→ **WORK REQUIRED**
Beginning with the line that holds "Select the 2011 Mar value 48332.48", output every remaining line of the material below exactly, and include none of the pictures.
══════════
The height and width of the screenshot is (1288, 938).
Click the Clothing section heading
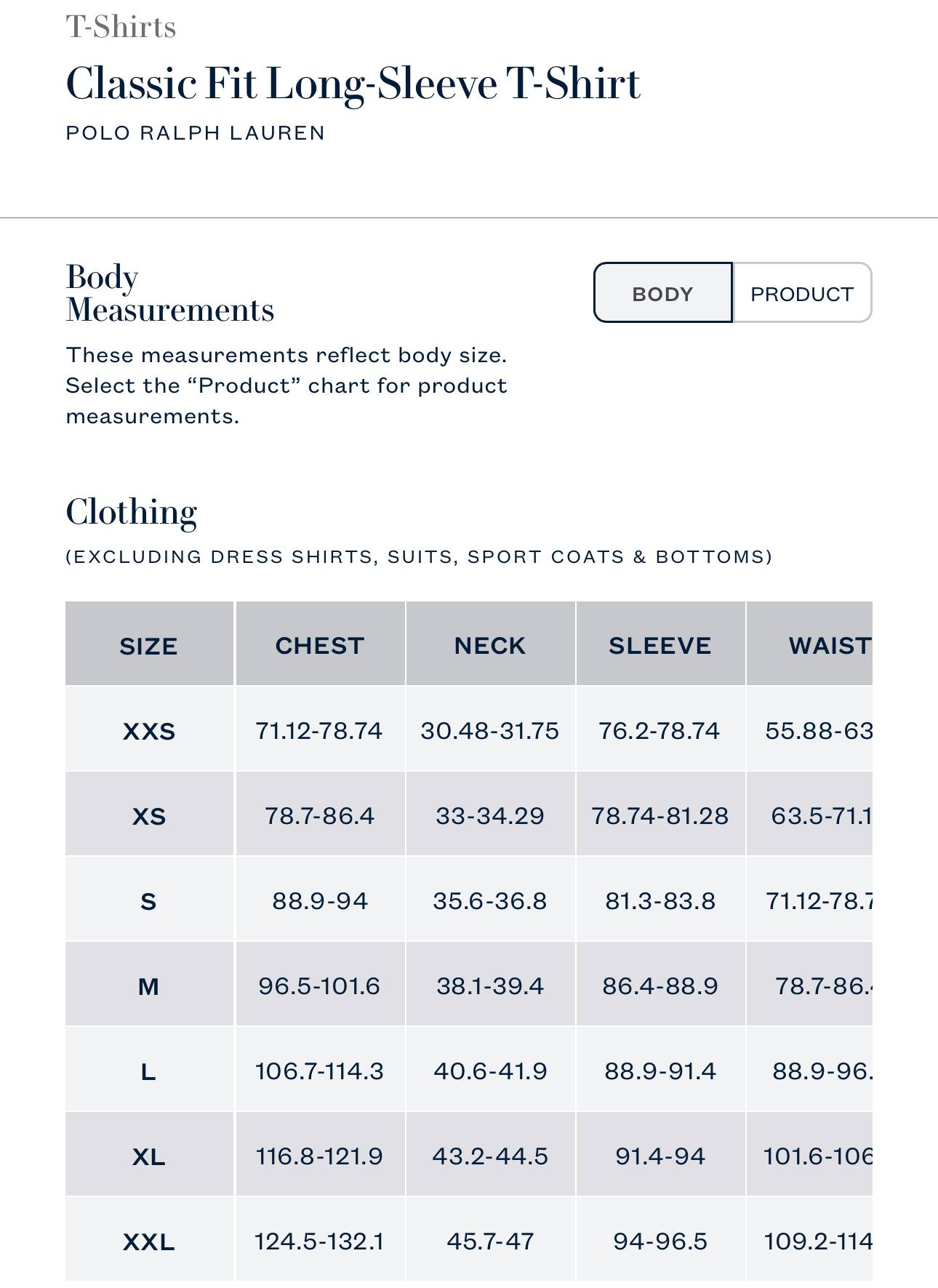(132, 512)
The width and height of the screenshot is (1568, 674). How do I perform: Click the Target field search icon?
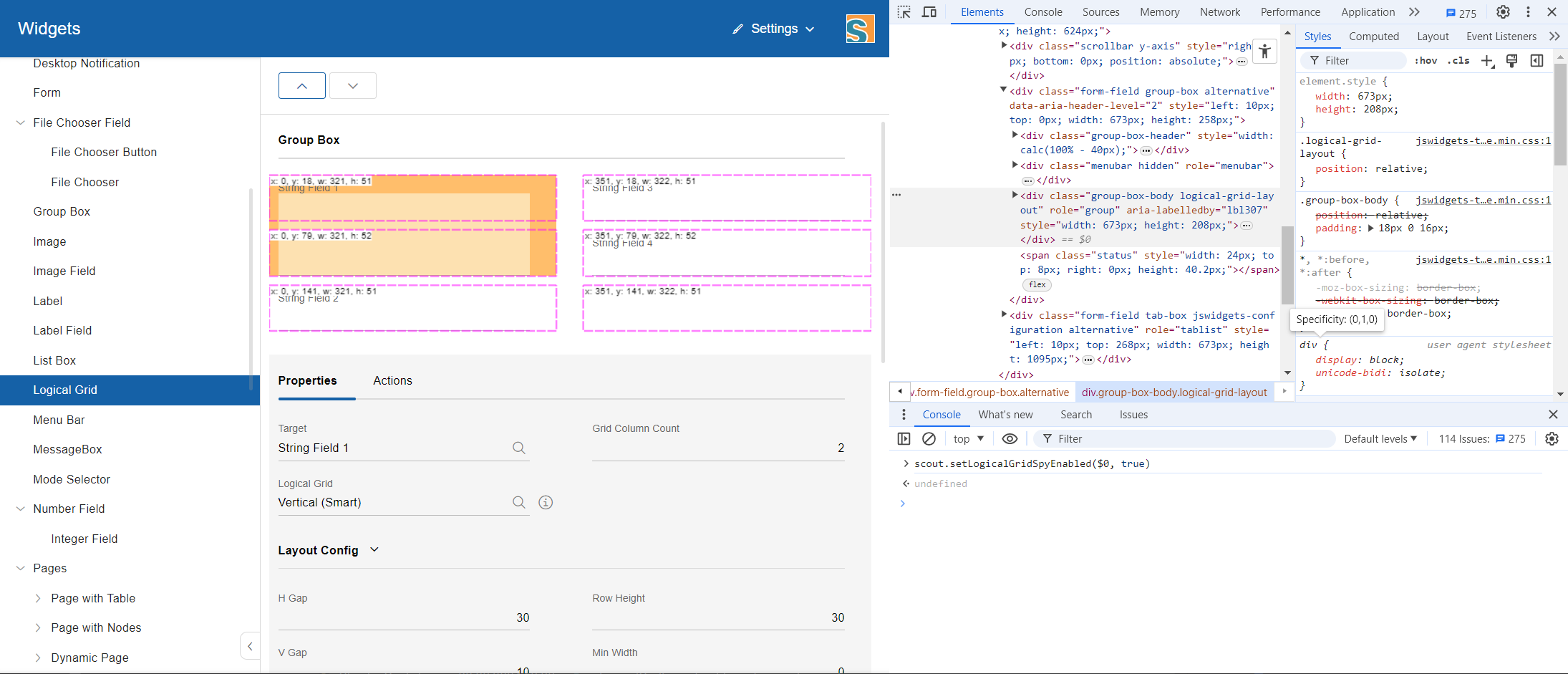point(519,448)
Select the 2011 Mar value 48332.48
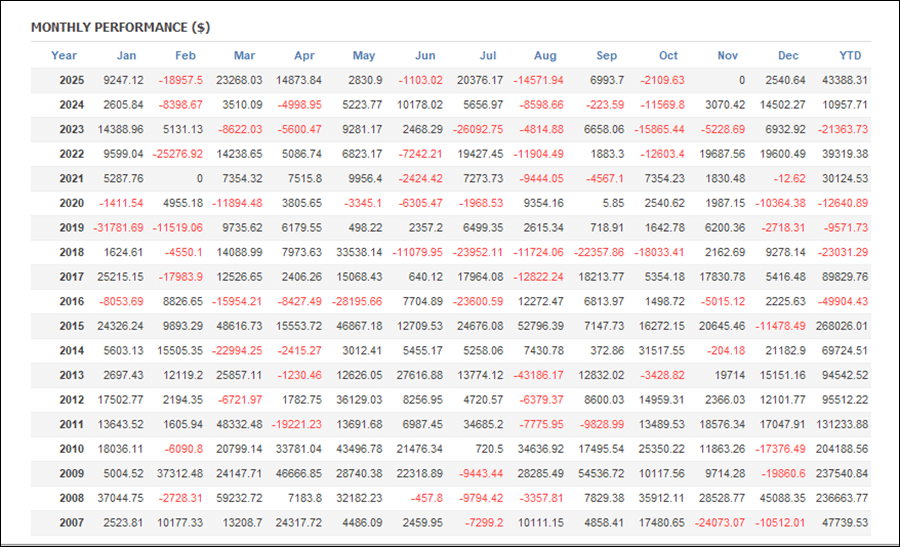900x547 pixels. click(x=238, y=423)
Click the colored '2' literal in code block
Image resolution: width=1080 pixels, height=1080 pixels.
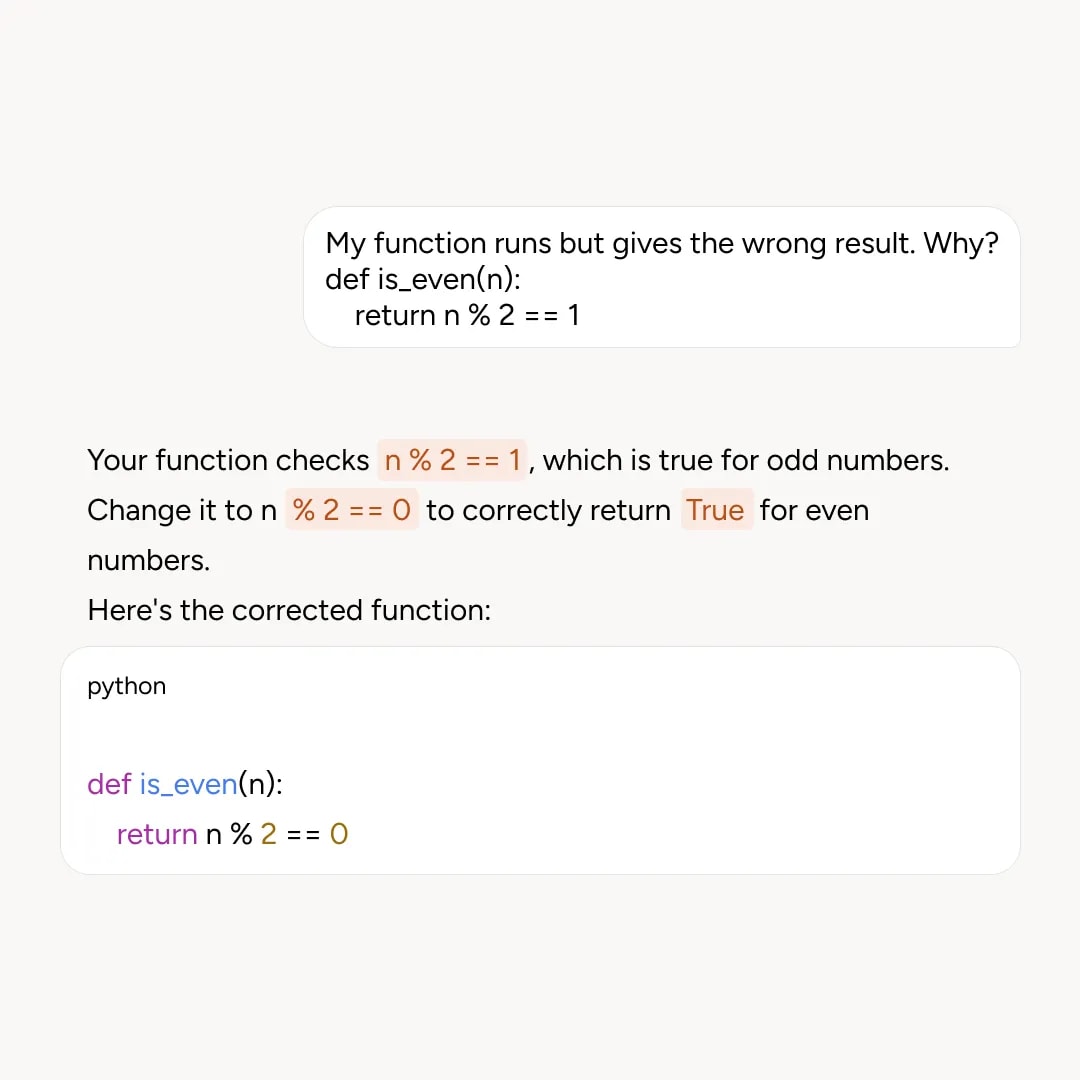point(269,834)
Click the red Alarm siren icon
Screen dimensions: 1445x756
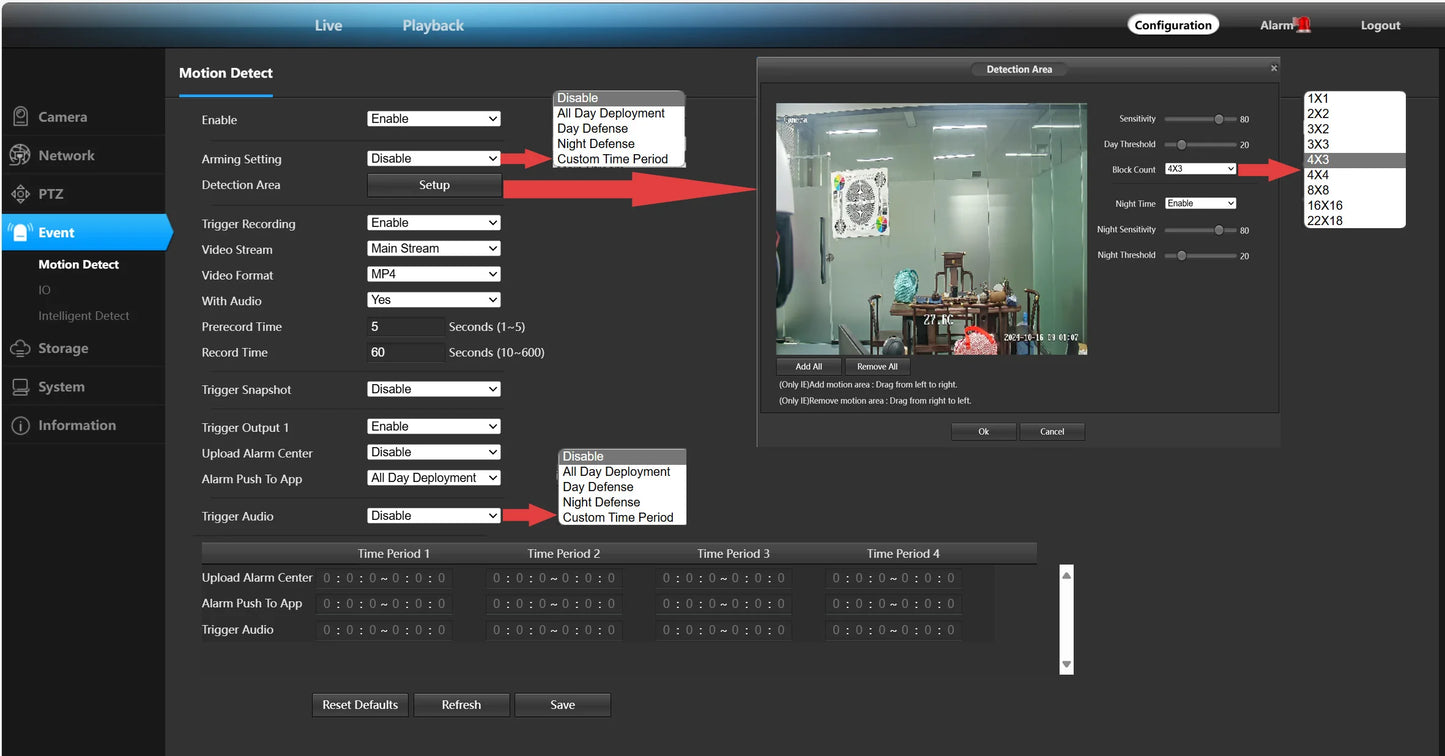(x=1302, y=25)
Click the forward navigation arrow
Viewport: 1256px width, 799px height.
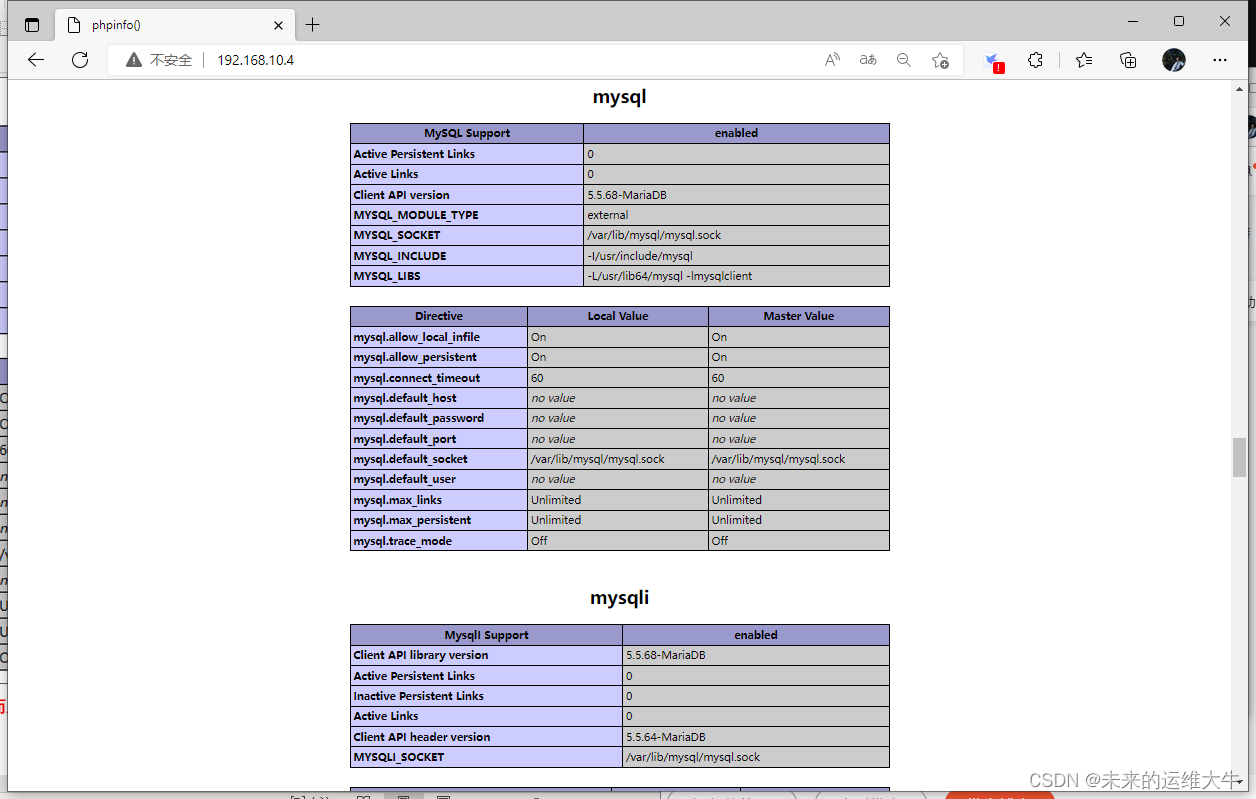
══════════
→ **WORKED SOLUTION**
Select the 2011 Mar value 48332.48
900x547 pixels. click(x=238, y=423)
Click the colored '2' literal in code block
Image resolution: width=1080 pixels, height=1080 pixels.
point(269,834)
Click the red Alarm siren icon
Screen dimensions: 1445x756
(x=1302, y=25)
Click the forward navigation arrow
Viewport: 1256px width, 799px height.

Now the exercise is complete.